Last week I wrote of my enjoyment of the patterns the birds made on Malibu Lagoon. Today I want to write of my fascination with the patterns of Palm Trees, which I have written about previously: I am talking about the very common, skinny, scrawny Washingtonia Robusta that line so many streets in Santa Monica and Los Angeles. My Scottish mother would have described their untidy foliage as "desjasket": but their spindly trunks and their relationships to neighbouring trunks are refined and orderly and I find the subtle differences in these relationships totally absorbing. When I am looking at them through the lens the excitement and tension I experience is something very akin to music- the intervals between them are to me music.
An Artist- and child of Artists who were mad about trees- I have always been mad about trees.
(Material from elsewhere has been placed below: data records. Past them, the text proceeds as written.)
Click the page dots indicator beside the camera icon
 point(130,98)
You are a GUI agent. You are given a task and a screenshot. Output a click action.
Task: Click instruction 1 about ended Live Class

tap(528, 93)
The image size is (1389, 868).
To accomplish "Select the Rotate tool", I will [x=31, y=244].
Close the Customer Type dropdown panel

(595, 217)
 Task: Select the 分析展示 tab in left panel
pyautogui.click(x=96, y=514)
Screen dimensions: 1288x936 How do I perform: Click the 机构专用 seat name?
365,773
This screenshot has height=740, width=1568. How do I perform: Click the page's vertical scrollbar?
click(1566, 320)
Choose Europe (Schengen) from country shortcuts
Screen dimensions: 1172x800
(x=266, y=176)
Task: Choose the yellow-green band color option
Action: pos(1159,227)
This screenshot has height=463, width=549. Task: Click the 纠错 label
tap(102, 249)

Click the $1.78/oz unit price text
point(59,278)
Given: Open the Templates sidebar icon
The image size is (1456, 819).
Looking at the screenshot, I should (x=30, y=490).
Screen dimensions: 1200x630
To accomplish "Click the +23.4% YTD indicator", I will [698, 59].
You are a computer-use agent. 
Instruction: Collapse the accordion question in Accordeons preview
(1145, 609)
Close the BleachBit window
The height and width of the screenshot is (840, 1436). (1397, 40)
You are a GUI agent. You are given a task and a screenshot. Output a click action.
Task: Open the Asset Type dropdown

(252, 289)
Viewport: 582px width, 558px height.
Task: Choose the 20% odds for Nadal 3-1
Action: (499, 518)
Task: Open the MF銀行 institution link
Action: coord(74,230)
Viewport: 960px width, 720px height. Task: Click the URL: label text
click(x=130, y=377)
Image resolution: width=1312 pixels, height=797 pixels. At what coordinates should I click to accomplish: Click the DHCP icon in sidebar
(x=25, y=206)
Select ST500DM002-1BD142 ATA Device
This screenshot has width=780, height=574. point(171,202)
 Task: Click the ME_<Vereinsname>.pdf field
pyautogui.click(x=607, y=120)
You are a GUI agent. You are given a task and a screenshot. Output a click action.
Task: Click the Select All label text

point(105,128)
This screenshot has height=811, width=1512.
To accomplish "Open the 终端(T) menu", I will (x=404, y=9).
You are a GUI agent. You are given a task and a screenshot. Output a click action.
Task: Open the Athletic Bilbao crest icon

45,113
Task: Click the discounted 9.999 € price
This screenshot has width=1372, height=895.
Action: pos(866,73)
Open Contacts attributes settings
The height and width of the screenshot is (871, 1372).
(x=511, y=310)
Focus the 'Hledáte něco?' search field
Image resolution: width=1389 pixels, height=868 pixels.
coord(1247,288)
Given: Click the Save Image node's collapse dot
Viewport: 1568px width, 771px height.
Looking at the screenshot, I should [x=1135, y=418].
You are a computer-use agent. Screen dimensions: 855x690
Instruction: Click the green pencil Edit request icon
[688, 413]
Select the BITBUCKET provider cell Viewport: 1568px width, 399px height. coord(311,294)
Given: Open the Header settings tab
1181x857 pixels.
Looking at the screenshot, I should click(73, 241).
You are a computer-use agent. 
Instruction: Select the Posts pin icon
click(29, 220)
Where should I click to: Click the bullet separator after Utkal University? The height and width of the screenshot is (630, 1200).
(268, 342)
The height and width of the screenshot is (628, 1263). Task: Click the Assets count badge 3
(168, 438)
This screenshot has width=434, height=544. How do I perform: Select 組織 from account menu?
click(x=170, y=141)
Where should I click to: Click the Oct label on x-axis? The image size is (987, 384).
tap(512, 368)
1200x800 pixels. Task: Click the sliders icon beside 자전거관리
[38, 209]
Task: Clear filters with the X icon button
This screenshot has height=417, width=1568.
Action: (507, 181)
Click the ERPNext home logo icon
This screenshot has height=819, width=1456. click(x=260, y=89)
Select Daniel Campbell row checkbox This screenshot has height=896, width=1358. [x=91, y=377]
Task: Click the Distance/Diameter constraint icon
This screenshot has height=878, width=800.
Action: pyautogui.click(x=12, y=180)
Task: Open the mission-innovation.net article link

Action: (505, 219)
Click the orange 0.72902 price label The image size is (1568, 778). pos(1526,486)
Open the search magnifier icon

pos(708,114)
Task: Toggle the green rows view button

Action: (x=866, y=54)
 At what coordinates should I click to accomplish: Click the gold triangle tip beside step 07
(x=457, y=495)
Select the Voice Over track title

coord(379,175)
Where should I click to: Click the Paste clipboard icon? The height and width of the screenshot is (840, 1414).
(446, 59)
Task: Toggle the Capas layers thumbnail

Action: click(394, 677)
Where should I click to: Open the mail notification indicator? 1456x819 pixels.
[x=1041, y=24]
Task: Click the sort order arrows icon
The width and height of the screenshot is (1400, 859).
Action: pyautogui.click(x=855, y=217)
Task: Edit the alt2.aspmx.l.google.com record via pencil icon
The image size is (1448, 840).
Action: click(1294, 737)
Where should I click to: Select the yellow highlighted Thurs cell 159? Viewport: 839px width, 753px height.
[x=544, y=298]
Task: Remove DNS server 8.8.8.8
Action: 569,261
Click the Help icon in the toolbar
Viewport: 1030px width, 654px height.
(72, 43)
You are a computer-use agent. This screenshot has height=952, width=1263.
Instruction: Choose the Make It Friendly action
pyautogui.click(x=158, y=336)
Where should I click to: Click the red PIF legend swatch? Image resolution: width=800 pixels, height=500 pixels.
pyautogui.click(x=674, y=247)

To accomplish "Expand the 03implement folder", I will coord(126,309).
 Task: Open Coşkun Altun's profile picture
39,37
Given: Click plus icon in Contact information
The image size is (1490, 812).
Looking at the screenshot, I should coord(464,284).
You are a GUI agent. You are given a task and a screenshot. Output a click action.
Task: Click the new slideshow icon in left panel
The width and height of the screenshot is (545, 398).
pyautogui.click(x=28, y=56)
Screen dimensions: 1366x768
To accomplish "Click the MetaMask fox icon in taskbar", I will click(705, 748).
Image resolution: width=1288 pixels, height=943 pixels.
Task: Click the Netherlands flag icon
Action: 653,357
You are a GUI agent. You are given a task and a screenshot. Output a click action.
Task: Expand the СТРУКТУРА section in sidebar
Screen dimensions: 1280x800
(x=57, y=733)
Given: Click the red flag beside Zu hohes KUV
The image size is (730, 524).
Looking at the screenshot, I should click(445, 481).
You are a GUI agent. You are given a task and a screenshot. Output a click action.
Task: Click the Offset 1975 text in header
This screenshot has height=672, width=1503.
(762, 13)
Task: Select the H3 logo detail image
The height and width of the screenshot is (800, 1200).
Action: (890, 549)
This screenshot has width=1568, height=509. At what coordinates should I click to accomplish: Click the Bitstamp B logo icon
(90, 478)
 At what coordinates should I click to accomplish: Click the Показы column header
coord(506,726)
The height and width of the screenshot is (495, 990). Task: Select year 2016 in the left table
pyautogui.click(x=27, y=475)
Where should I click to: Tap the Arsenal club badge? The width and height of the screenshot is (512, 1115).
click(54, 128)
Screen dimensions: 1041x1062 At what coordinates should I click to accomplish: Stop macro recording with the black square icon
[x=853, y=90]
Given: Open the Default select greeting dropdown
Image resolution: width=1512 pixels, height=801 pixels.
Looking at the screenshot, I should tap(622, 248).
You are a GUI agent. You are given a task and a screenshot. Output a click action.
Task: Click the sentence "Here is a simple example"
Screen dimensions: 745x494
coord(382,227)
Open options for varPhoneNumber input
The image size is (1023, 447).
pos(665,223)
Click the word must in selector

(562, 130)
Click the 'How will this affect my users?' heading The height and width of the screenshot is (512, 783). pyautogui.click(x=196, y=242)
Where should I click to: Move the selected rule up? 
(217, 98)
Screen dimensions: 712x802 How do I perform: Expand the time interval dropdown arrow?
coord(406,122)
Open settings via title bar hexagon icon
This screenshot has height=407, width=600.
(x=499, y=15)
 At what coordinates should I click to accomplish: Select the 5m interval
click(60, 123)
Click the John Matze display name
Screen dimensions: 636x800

The stories of my involvement with trees will gradually emerge- that is the purpose of the blog. I get such intense joy from the visual experiences of my surroundings- amazing trees/ birds/ flowers/ landscapes/ seascapes/ buildings- that I want others to experience that joy too.
After living with British trees all my life, I was overwhelmed with the beauty and strangeness of the trees in Santa Monica when I first spent some months here in 2004. I immediately wanted to make a home in Santa Monica in order to translate these trees into Art. That’s what I have been trying to do ever since, as I travel backwards and forwards between the US and the UK.